Mein Eindruck bisher war, dass das Phänomen damit zusammen hängt, dass mit dem linken Pedal die Hämmer keinen so weiten Weg zurück in die Ausgangsposition haben. In der Ausgangsposititon stehen die Hämmer auch vertikaler als normal, man muss beim Anschlag also weniger Schwerkraft überwinden.

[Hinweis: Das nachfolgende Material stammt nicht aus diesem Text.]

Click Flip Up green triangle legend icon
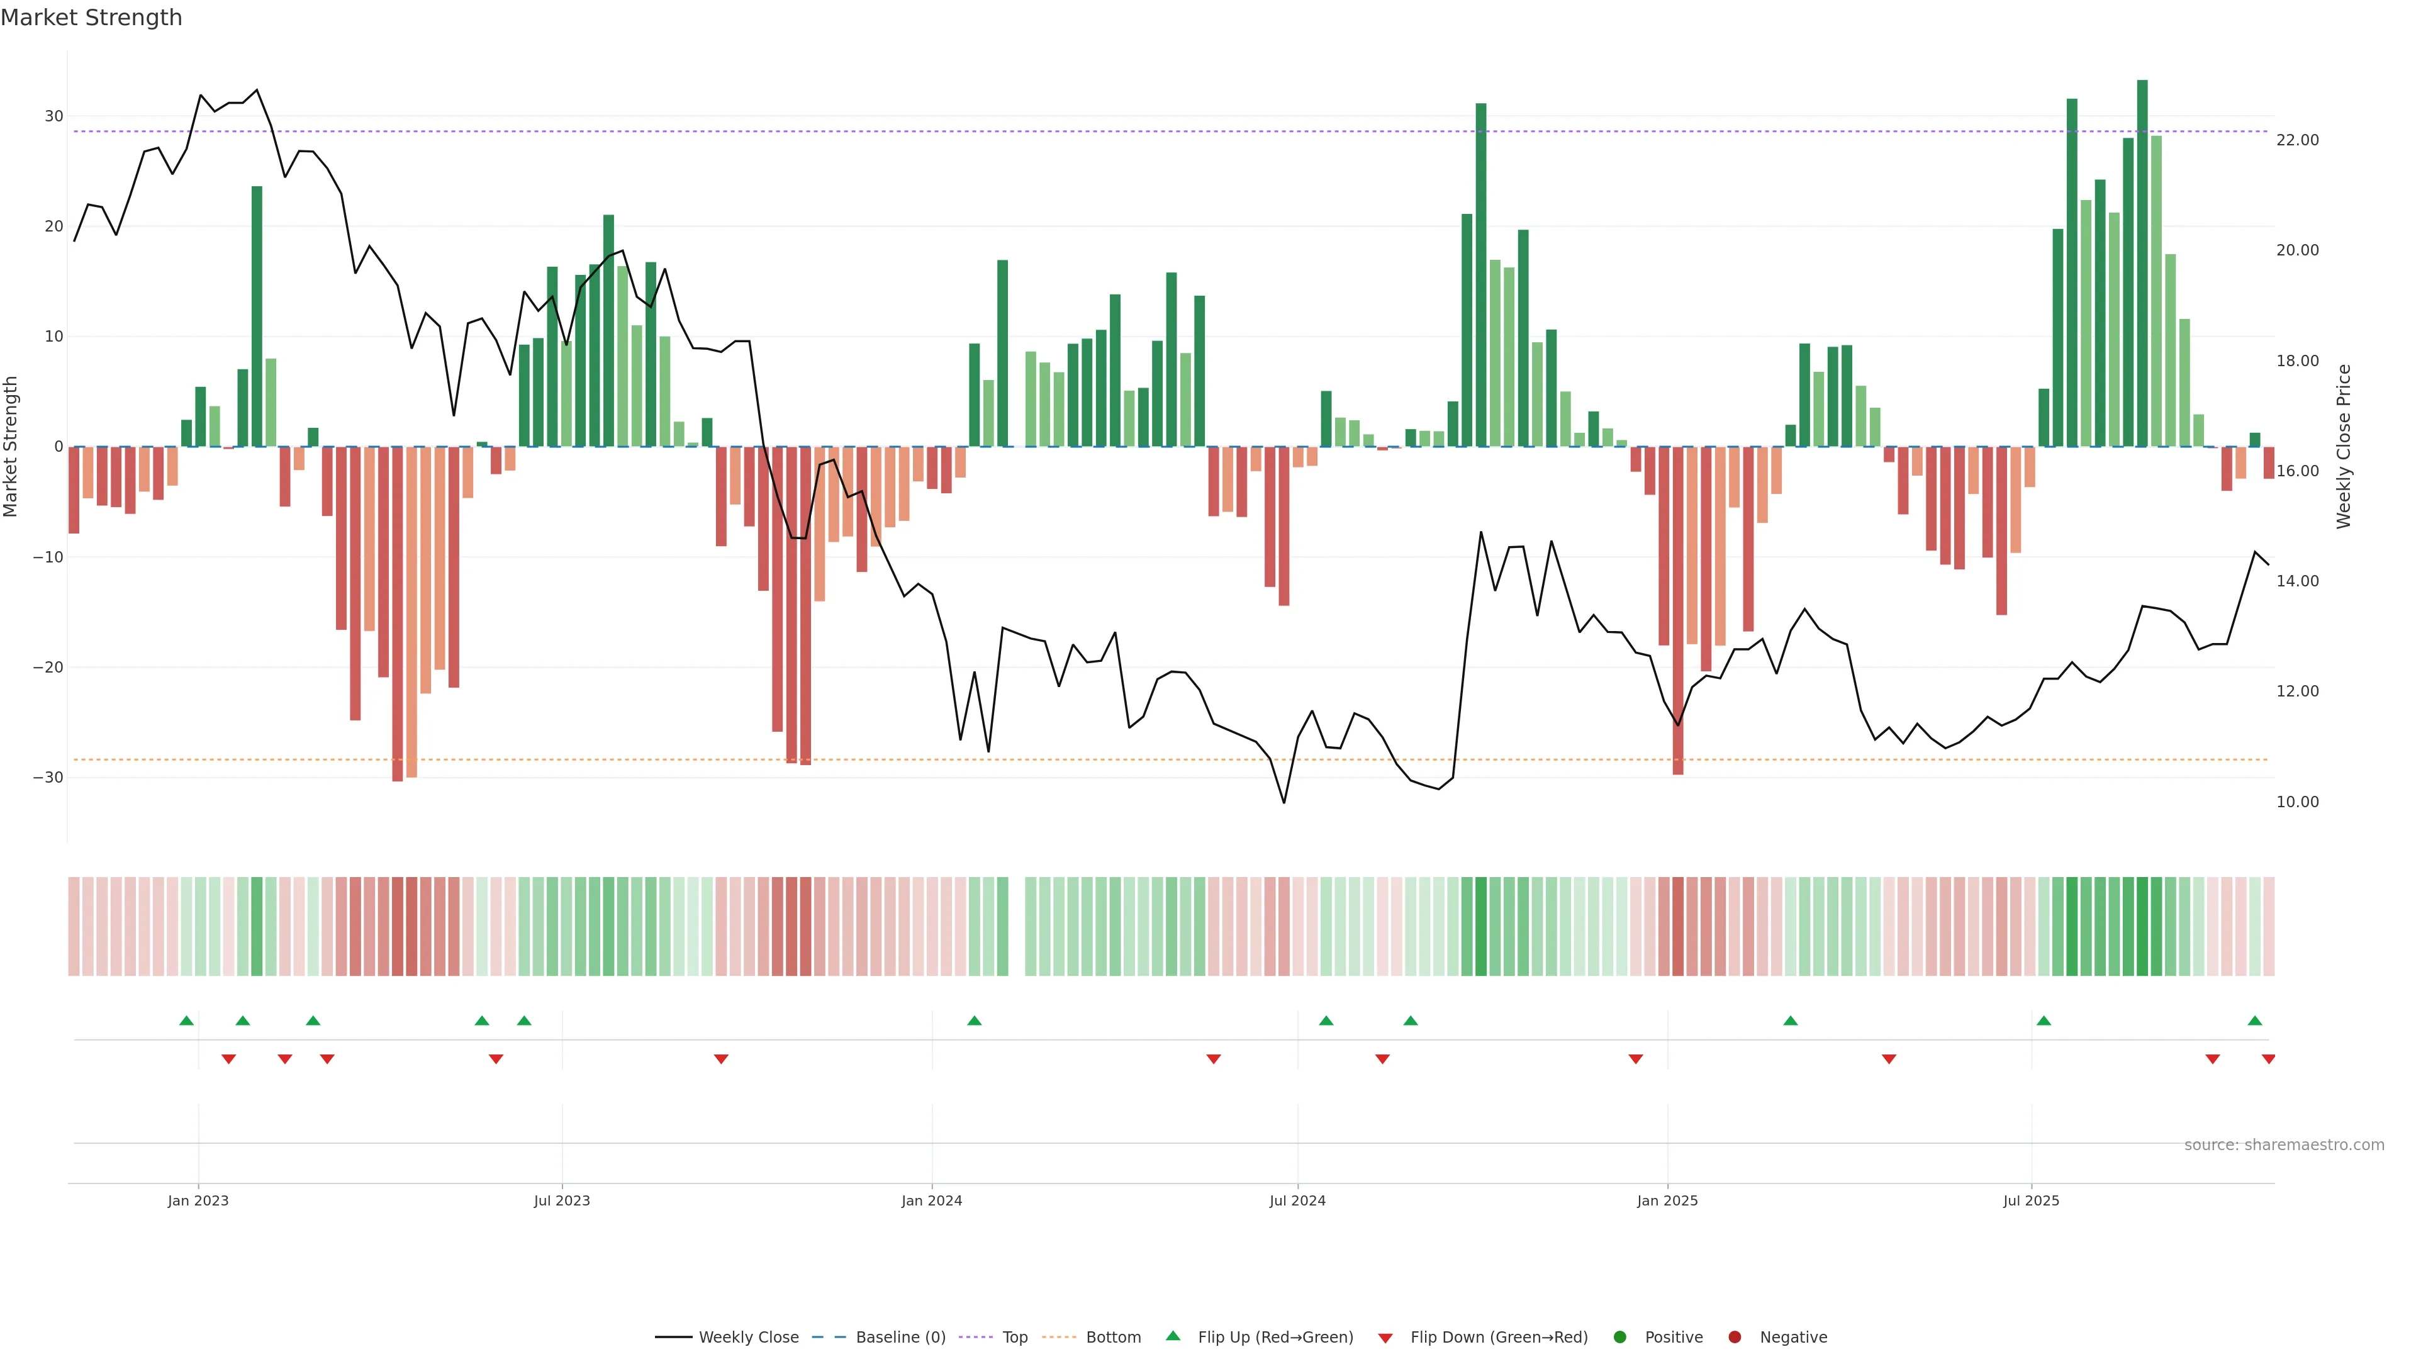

Durch den veränderten Winkel der beweglichen Teile, sind die Filze an den Kontaktstellen auch weniger abgenutzt und sind weicher oder weniger verformt.
 
so ein sostenuto Pedal ist auch bei Flügeln sehr praktisch
Ich dachte immer, "Sostenuto" sei eigentlich ein (weitgehend) feststehender Begriff und meine üblicherweise das mittlere Pedal beim Flügel, also das "Steinway-Pedal". Das linke Pedal heißt "Una Corda" beim Flügel, beim Klavier mitunter auch einfach nur "Leise-Pedal"; einen richtig tollen Fachbegriff dafür weiß ich grade gar nicht, wäre mal interessant, wie das Ding "richtig" heißt. Ansonsten gibt es tatsächlich wohl bei Fazioli Flügel, die über Dämpferpedal, Sostenuto (also das Steinway-Pedal, manchmal wohl auch "tonal" pedal), Una Corda und ein klavierartiges "Leise-Pedal" verfügen, das stimmt. War mir neu, habe gerade staunend Bilder beim Hersteller angeguckt. :-D
 
Ein kleines Update: momentan ist mein Klavier "stumm" und die Mechanik beim Klavierbaumeister - es bekommt neue Hämmer (von Abel).

Ich zähle die Tage bis zum Termin nächste Woche, an dem alles vollends gemacht wird (Einbau, evt. Intonation, Regulierung der Mechanik) und bin sehr gespannt, was das dann für einen Unterschied machen wird.